July 6, 2015
We got married on Thursday, July 2nd, six days after the Supreme Court of the United States “It is so ordered” that we could. Standing in our friend Mike’s judge’s chambers, with my mom and Shiv as witnesses, we said the vows we had written just a few nights before, exchanged rings, alternately beaming and fighting back tears. It took all of ten minutes and it was perfect.
We had come downtown a few days before, on Monday, to get our marriage license, not knowing at all how that would go. Mike had told us that he could issue a waiver for the 72-hour waiting period, if necessary. Jill made me put two hours’ worth of change in the parking meter. We walked into the building, went to the wrong office at first, giggled in the elevator, made it to the right place, and walked right in—there was no line. A clerk called us over, asked for our IDs & our money, and before we knew it, we were raising our right hands and swearing that all of the information on our marriage license was correct. Bizarrely, wonderfully, shockingly easy.
As Jill so rightly said later, when you’ve been leaning into the wind your whole life, prepared to meet resistance, prepared to fight, that posture becomes invisible to you—until it’s no longer necessary anymore. We went to get a marriage license, and it was no big deal. Which makes it a huge deal.
Nothing is different and yet everything has changed. The first couple of nights following the SCOTUS decision, Jill & I kept getting goofily excited about the things we would now have access to: “You can collect my Social Security!” “We can file taxes jointly!” “I can have a FLEX account now, too!” Things that come automatically with a marriage license. Things we couldn’t have before. Things that a lot of people take for granted.

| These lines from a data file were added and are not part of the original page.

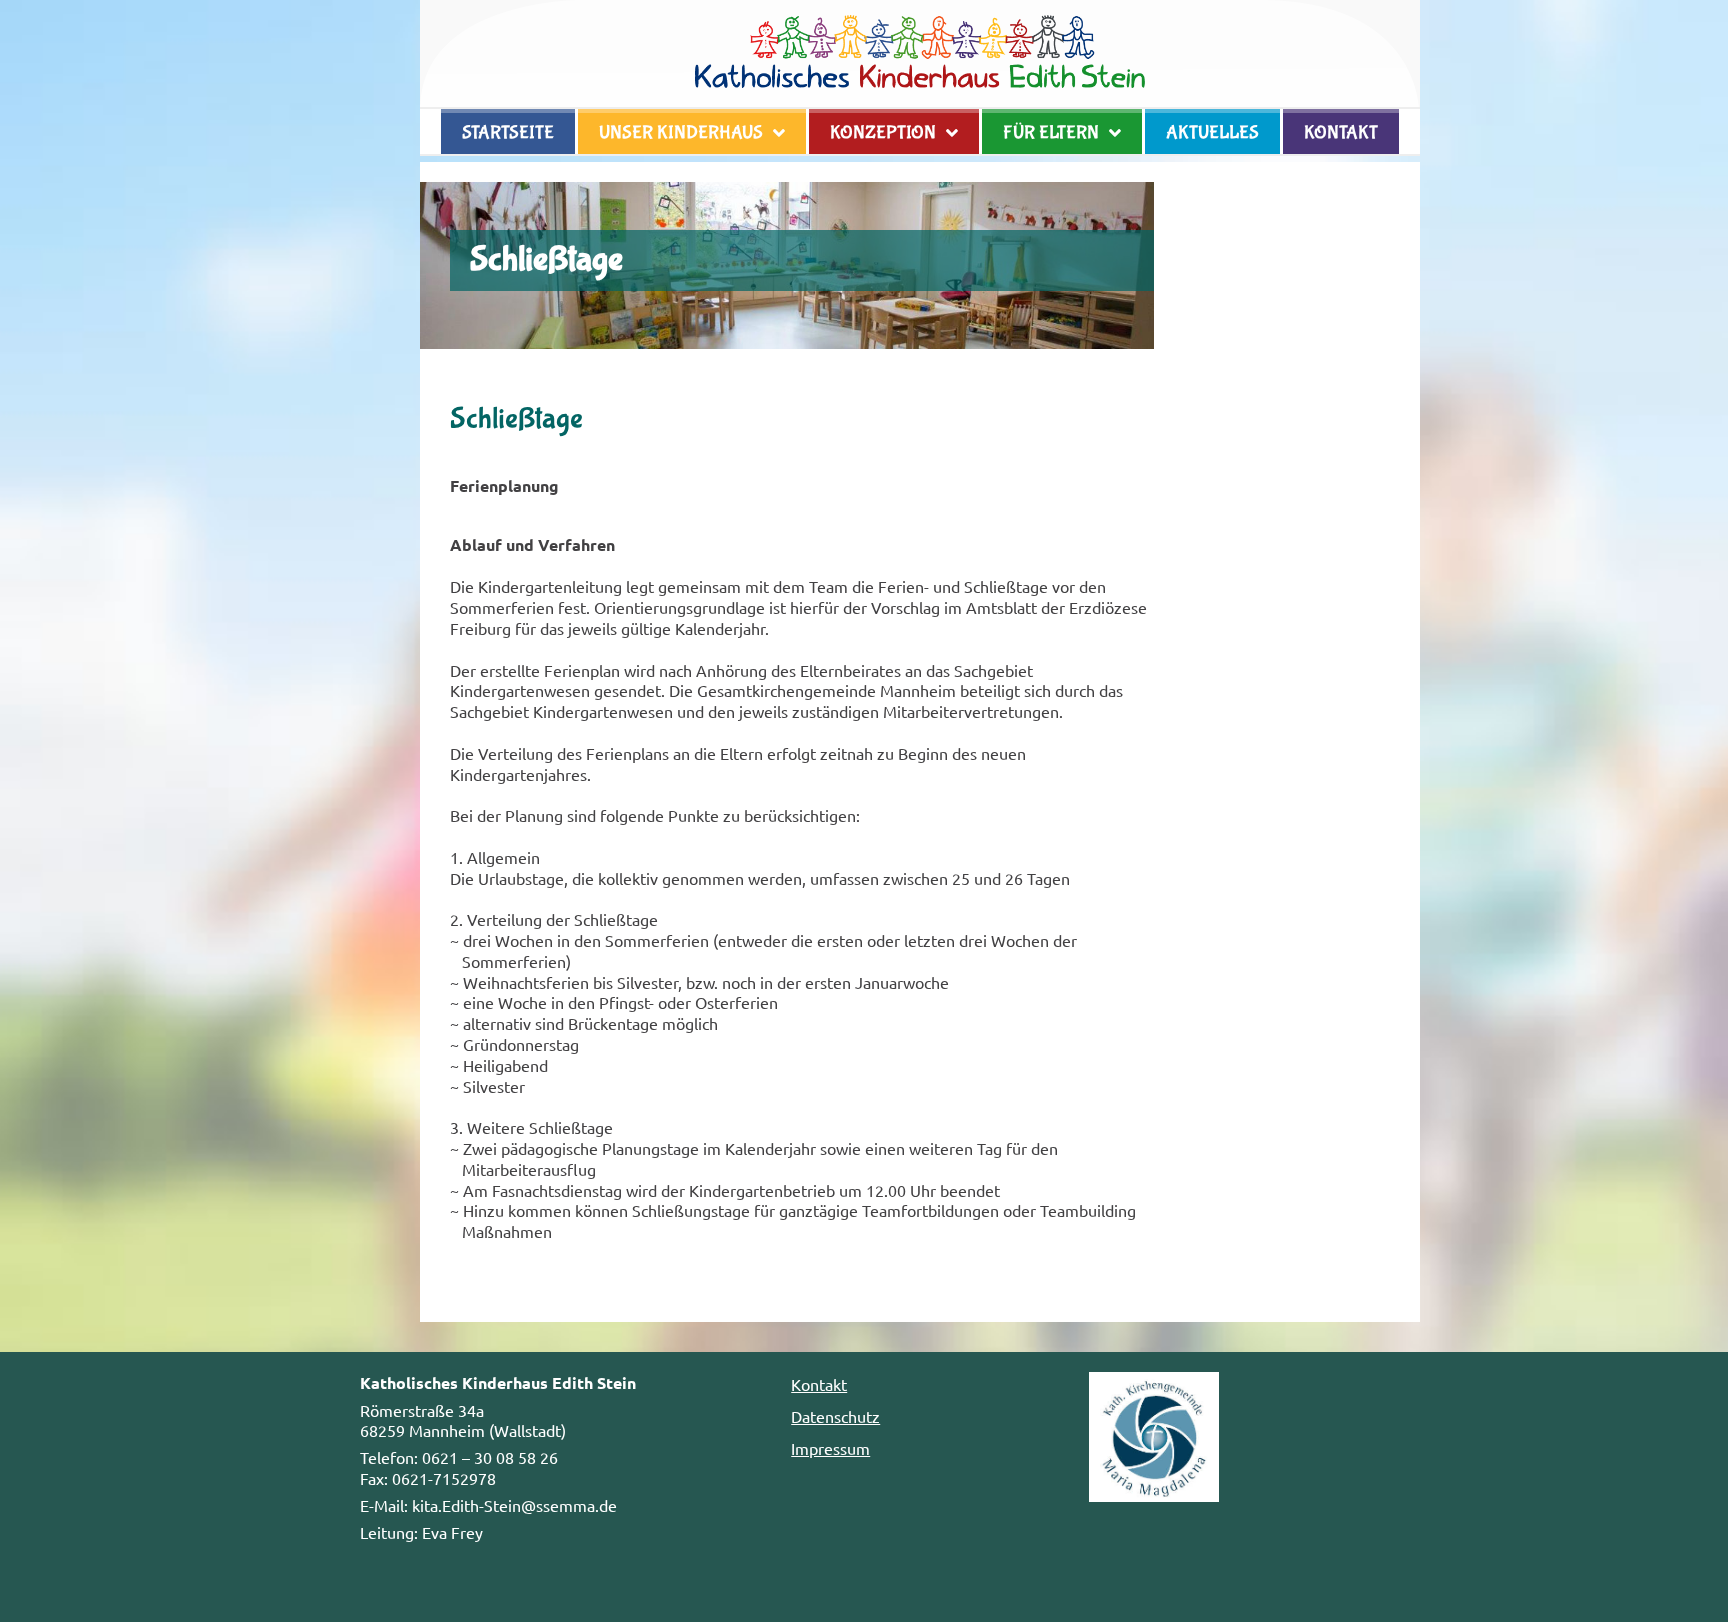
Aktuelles (1212, 133)
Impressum (830, 1448)
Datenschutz (835, 1416)
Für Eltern (1051, 133)
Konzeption (883, 133)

People have asked, “Does it feel different?” and it doesn’t, really. It feels fun, and I grin like a nut whenever I see the ring on Jill’s finger, which matches the ring on my finger. It feels like a relief and a wonder, that it all actually happened and wasn’t just a dream. But, you know, there’s still laundry to do and a VERY energetic toddler to parent, so perhaps what it feels like is a renewing of the commitment we have had all along, now with some pretty swell rights and a really fancy piece of paper. The most humbling and wonderful piece of it all is the fact that so many people are so happy for us—genuinely, enthusiastically happy—in a way that’s made the past week feel like a celebration not only of a marriage, but of everything we’ve been gifted by grace.
PECAN WEDDING COOKIES
Recipe via Saveur
I couldn’t resist putting together thank you notes + gift bags for the dozen friends who rearranged their lives to meet us out for dinner after our ceremony, plus Mike, who made it all possible (and took beautiful photos, including the one you see here), and Michael, the executive chef who accommodated our party on such short notice.

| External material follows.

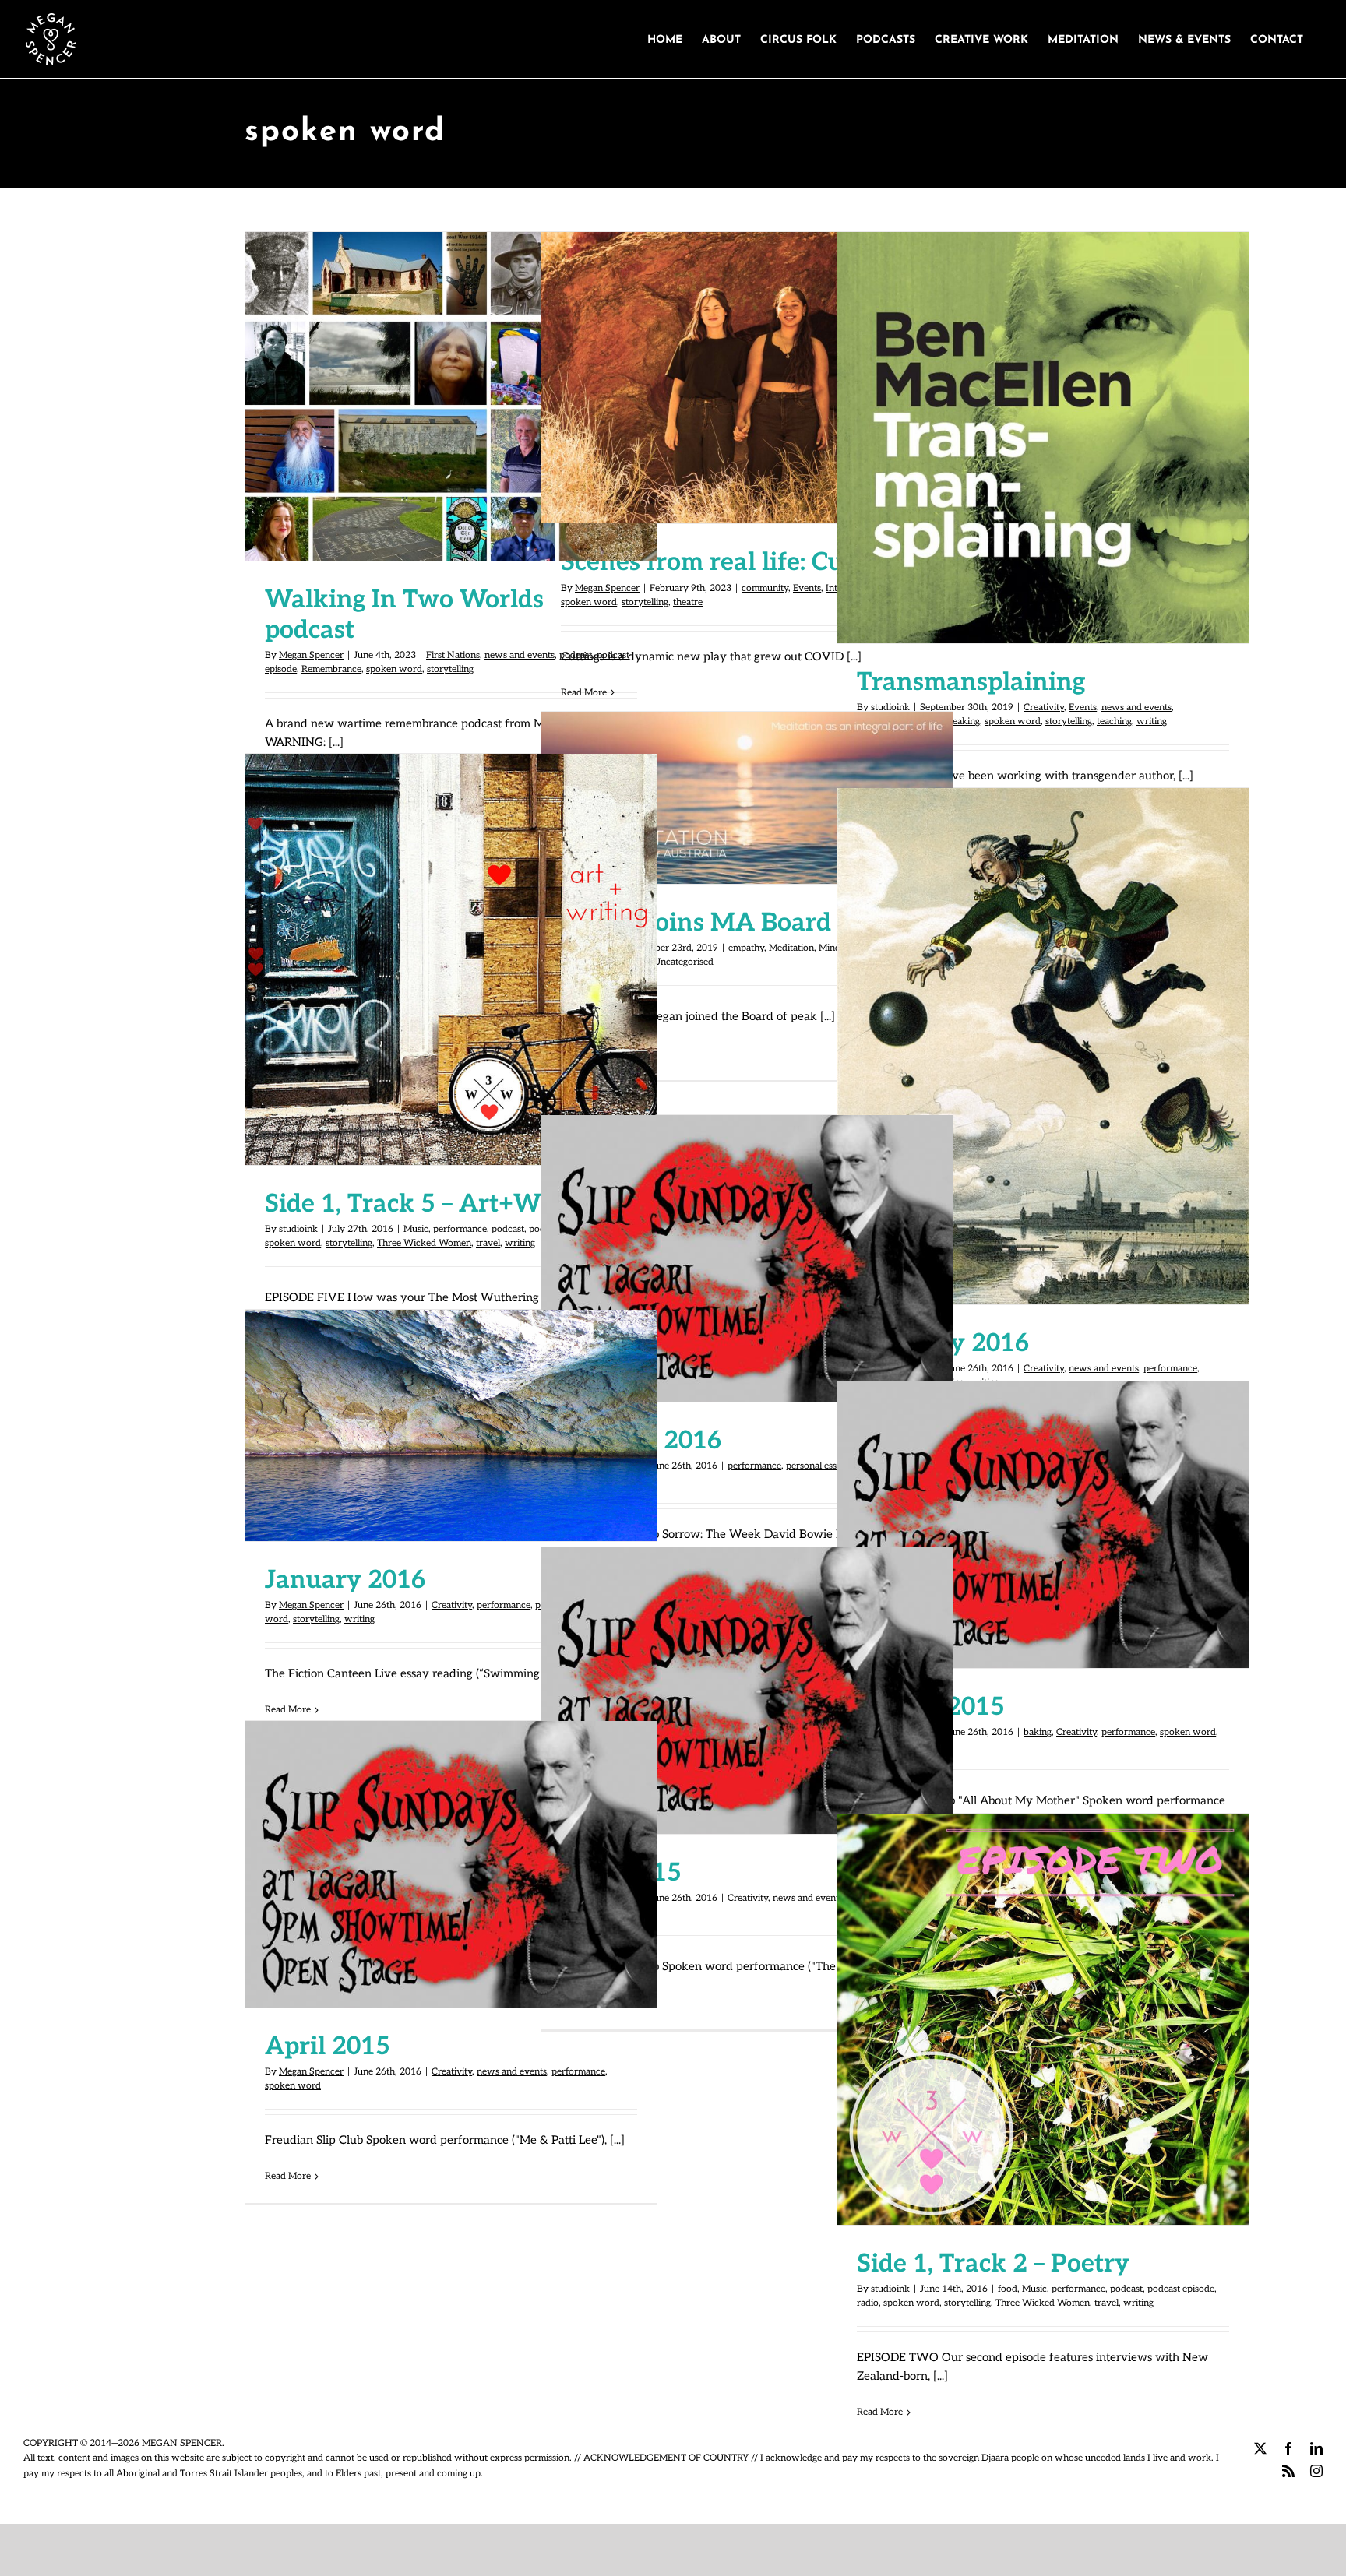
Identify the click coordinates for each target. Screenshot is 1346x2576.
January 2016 (747, 1242)
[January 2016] (747, 1258)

These cookies, a taste memory from growing up in the South, were the homemade component; I rounded out the bag with “Eat, Drink, & Be Married” wine stoppers & bottle openers, Lake Champlain chocolate squares (so good), and Shiv-friendly kazoos, mini bottles of bubbles, & toy dinosaurs. What, doesn’t everyone put toy dinosaurs in their wedding gift bags??
16 T (1/2 lb.) good-quality, unsalted butter, softened
6 T + 1 cup confectioners’ sugar
1 ¾ cup all-purpose flour
2 cups pecans, toasted & finely chopped*
2 tsp. vanilla extract
Preheat the oven to 275°. Cream the butter & 6 T of confectioners’ sugar until fluffy. Slowly add the flour and mix until combined. Stir in the pecans and vanilla using a spatula. The dough may seem a bit crumbly, but it should come together when you work it a bit with your hands.

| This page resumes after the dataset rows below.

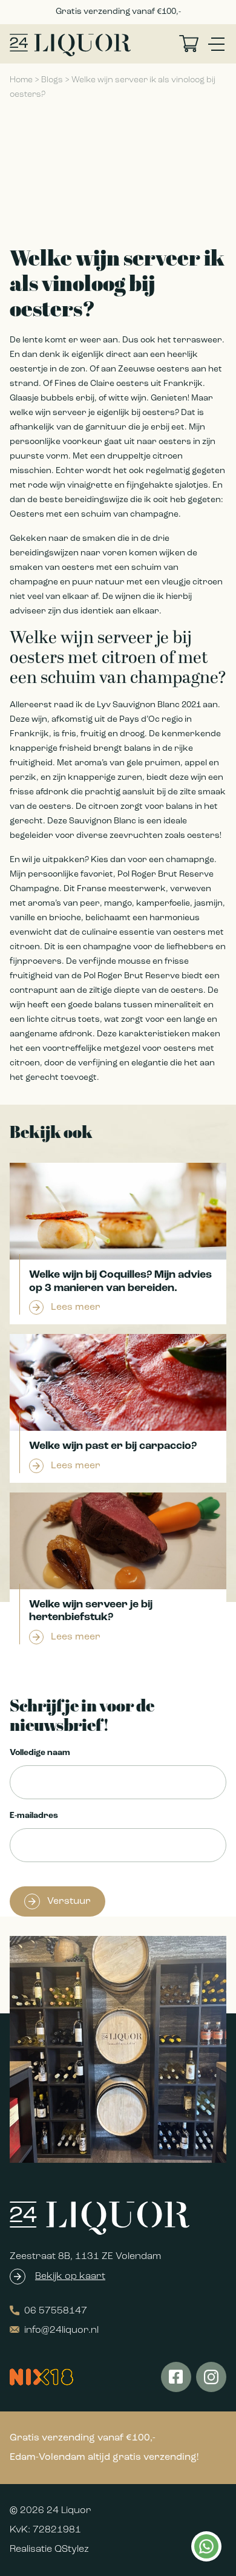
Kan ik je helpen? (205, 2546)
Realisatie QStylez (49, 2549)
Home (21, 80)
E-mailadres (34, 1815)
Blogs (52, 80)
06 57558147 (55, 2311)
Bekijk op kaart (70, 2276)
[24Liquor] (70, 45)
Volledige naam (40, 1752)
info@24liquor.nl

Roll the dough into approximately 1-inch balls; place on parchment paper-lined baking sheets. Bake, rotating sheets halfway, until the cookies are slightly browned and firm to the (gentle!) touch. Transfer the baking sheets to wire racks and allow the cookies to cool. When you’re reading, pour the remaining 1 cup of sugar into a shallow dish and roll each cookie in sugar until completely coated. Store in an airtight container.
*The original recipe does not call for toasting the pecans before chopping, but I much prefer the flavor that way!